To achieve the complex, organic shapes Moi Composites and its partners envisioned for MAMBO, Autodesk software was used to design the 50 individual, 3D-printed pieces that would be manufactured and assembled.
According to Gabriele Natale, co-founder of Moi Composites, he and fellow co-founder Michele Tonizzo came up with the idea for MAMBO at the 2017 Genoa Boat Show in Italy. Natale, who is also a fishing enthusiast, says that he and Tonizzo realized that many increasingly creative and innovative boat designs never end up being built or prototyped because the tooling costs for building large, complex fiberglass composite boat hulls can be too expensive, and the manufacturing logistics too complicated. Natale and Tonizzo recognized that their moldless, continuous fiber 3D printing technology could be an enabling solution. “From there, we started to develop a plan, and began to meet with partners within the marine industry,” Natale says.
MAMBO is 6.5 meters long by 2.5 meters wide, with a dry weight of approximately 800 kilograms. It is equipped with a navigation system, cork flooring, white leather seats and 115-horsepower (hp) engine. Moi Composites worked with marine design engineering studio MICAD (Lecce, Italy) on the structural design concept for the boat, which combines organic shapes into its structural elements inspired by the famous Arcidiavolo catamaran by Sonny Levi. Autodesk (San Rafael, Calif., U.S.) Fusion 360 CAD software and NETFABB additive manufacturing software were used in the design and fluid dynamic analysis of the components.
According to Dominique Müller, research manager on the additive manufacturing team at Autodesk, MAMBO is one of several case studies that Moi Composites and Autodesk have partnered on over the past four years. “The CFM printing process is so complex in terms of process control. We’ve been working with Moi for many years to help them calculate their toolpaths, control their robots, and making sure their process is well-equipped from a process-driven perspective,” she says. “With MAMBO, we wanted to scale all of that up.”
Printing and assembly
The hull and deck of the boat were printed with unidirectional (UD) continuous glass fiber supplied by Owens Corning (Toledo, Ohio, U.S.) and vinyl ester resin
Using Moi Composites’ deposition-based, UV-cure CFM technology, robotic arms and digital design software, printing of the components was split between Moi’s Milan facility and partner Autodesk’s Advanced Manufacturing Facility in the U.K.
The boat was designed for manufacture in 50 individual printed sections, half of which were printed at Moi Composites’ Milan facility, with the other half printed at partner Autodesk’s Advanced Manufacturing Facility (ACF) in Birmingham, U.K. Moi Composites’ deposition-based CFM 3D printing technology, which incorporates a UV light alongside the printhead for in-situ cure, and dual KUKA robots were used at both facilities. “We split the sections on a cloud-based shared file platform to keep track of the section production. In this way, we were able to print the entire boat quickly,” Natale explains. Total print time for all components was approximately two months.
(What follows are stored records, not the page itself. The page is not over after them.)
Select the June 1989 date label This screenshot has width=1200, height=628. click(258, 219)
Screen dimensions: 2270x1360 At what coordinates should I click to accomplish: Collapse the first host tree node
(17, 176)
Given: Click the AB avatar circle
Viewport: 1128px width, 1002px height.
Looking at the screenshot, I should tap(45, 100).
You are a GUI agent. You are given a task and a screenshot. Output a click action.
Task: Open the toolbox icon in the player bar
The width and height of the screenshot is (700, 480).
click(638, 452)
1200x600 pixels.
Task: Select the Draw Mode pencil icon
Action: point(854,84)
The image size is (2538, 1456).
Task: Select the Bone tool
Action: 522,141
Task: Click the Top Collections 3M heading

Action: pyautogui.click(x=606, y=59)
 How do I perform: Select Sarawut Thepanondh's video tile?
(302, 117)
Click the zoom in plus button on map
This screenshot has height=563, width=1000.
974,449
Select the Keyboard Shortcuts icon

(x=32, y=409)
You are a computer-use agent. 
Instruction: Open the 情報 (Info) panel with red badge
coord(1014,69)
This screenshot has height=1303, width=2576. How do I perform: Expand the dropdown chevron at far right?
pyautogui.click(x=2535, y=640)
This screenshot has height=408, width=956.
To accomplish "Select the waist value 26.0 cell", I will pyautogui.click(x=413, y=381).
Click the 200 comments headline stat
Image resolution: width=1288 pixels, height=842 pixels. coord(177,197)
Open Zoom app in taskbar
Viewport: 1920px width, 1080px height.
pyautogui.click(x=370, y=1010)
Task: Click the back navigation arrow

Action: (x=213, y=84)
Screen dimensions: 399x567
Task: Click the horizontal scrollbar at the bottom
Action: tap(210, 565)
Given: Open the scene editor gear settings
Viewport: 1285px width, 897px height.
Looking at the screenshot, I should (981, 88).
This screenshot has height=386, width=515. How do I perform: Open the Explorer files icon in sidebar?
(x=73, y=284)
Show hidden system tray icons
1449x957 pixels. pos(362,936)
According to Autodesk’s Müller, the installation of a CFM system at Autodesk’s technology center not only helped Moi Composites speed the MAMBO printing process on a bigger system than what they had at their facility, but also enabled her team to better get to know the technology Moi was driving using Autodesk software. Autodesk also had the opportunity to demonstrate how smoothly its process control software can be used remotely, since the Moi Composites team was operating the U.K.-based CFM system from Italy.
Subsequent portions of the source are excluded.